EXERCISE AIM: Convert the stretch of data from its beginning through the line containing "Image resolution: width=1024" into a Markdown table with the columns Row and Line, omitting any blank lines.

INFORMATION Start Marker

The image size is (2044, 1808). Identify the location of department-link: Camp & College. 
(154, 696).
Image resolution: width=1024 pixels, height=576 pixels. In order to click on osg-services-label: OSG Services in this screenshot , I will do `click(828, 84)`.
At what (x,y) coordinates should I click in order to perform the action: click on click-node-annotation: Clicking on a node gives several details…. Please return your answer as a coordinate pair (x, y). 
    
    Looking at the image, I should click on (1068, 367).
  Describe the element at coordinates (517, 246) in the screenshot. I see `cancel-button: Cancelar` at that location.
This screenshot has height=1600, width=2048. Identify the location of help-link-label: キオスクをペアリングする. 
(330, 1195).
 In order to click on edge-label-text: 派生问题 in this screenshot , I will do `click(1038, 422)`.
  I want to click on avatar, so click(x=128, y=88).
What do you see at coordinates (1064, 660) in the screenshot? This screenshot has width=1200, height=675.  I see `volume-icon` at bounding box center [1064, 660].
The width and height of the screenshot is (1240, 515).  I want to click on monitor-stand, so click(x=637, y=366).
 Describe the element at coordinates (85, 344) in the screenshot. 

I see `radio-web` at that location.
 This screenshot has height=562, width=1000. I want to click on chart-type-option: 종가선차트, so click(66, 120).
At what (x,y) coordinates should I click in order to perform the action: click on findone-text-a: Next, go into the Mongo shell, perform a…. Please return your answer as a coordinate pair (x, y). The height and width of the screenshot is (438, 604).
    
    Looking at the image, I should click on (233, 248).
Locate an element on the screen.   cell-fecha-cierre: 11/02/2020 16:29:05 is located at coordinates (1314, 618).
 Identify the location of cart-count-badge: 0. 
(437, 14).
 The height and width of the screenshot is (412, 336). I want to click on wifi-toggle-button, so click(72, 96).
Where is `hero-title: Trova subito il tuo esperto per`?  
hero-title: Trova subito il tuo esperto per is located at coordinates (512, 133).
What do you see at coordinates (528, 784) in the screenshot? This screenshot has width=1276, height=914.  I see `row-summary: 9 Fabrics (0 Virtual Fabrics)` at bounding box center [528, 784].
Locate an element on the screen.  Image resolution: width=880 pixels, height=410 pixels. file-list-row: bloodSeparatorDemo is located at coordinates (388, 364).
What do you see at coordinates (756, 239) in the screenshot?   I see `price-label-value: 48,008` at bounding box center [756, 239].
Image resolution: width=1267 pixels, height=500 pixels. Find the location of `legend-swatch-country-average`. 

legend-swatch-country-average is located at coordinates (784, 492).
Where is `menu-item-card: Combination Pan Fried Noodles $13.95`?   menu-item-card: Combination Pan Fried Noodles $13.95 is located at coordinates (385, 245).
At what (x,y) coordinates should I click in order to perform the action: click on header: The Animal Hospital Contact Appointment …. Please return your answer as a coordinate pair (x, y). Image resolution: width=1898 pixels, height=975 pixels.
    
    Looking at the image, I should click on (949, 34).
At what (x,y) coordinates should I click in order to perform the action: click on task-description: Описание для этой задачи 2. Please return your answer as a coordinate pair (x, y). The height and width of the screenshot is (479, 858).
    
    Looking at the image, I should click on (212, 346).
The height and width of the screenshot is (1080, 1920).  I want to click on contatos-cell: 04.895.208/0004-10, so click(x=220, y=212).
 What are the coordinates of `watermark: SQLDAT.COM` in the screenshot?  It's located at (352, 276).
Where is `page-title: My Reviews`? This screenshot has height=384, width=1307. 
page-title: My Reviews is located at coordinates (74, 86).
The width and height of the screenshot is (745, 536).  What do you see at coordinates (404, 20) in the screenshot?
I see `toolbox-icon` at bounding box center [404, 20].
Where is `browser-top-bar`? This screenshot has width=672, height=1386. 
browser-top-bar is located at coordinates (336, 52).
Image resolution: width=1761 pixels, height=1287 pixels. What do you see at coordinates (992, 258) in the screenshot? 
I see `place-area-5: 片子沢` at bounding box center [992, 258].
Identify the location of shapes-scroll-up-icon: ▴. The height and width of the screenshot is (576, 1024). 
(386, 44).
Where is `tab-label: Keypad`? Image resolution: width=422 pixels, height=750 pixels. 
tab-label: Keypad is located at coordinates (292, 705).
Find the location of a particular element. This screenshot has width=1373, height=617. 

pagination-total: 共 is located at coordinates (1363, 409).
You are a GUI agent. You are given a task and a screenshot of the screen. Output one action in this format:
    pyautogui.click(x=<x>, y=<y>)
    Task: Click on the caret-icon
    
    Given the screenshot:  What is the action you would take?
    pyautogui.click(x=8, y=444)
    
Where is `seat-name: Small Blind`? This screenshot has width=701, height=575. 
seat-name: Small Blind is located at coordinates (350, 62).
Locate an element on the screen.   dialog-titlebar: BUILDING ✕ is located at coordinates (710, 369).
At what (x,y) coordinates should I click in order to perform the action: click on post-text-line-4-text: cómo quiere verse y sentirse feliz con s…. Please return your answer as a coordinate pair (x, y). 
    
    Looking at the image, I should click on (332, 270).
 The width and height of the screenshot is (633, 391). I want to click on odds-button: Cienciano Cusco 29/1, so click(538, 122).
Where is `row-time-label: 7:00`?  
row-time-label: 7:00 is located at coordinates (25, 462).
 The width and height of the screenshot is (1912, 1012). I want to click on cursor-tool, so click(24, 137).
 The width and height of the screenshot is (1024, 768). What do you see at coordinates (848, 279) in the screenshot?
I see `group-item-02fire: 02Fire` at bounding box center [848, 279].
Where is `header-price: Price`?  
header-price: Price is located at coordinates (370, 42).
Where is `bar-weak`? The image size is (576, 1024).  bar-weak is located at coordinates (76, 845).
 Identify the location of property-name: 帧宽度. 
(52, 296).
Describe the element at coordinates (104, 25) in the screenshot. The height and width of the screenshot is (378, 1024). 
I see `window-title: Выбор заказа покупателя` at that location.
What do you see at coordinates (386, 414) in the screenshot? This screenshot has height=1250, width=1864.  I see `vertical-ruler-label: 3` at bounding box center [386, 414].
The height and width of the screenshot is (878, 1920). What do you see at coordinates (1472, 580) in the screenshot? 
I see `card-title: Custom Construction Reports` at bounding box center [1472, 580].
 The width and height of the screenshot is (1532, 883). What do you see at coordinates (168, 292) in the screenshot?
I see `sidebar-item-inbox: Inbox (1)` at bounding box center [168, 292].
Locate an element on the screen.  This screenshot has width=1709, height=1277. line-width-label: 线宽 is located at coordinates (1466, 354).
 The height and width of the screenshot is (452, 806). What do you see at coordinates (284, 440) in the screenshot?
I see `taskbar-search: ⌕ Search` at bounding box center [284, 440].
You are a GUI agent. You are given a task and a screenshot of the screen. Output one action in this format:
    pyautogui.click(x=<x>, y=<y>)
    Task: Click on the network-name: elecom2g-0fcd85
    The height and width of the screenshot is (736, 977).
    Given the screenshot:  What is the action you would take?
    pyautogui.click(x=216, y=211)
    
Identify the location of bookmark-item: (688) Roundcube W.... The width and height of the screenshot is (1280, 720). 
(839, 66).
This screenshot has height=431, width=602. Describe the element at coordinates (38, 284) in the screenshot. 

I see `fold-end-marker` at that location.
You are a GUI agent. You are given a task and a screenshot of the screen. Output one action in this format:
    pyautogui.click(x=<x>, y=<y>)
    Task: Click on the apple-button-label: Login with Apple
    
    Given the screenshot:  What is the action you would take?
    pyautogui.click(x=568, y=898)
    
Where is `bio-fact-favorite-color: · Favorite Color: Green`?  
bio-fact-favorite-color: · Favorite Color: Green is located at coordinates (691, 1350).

INFORMATION End Marker

EXERCISE ANSWER:
| Row | Line |
|---|---|
| 1 | The image size is (2044, 1808). Identify the location of department-link: Camp & College.  |
| 2 | (154, 696). |
| 3 | Image resolution: width=1024 pixels, height=576 pixels. In order to click on osg-services-label: OSG Services in this screenshot , I will do `click(828, 84)`. |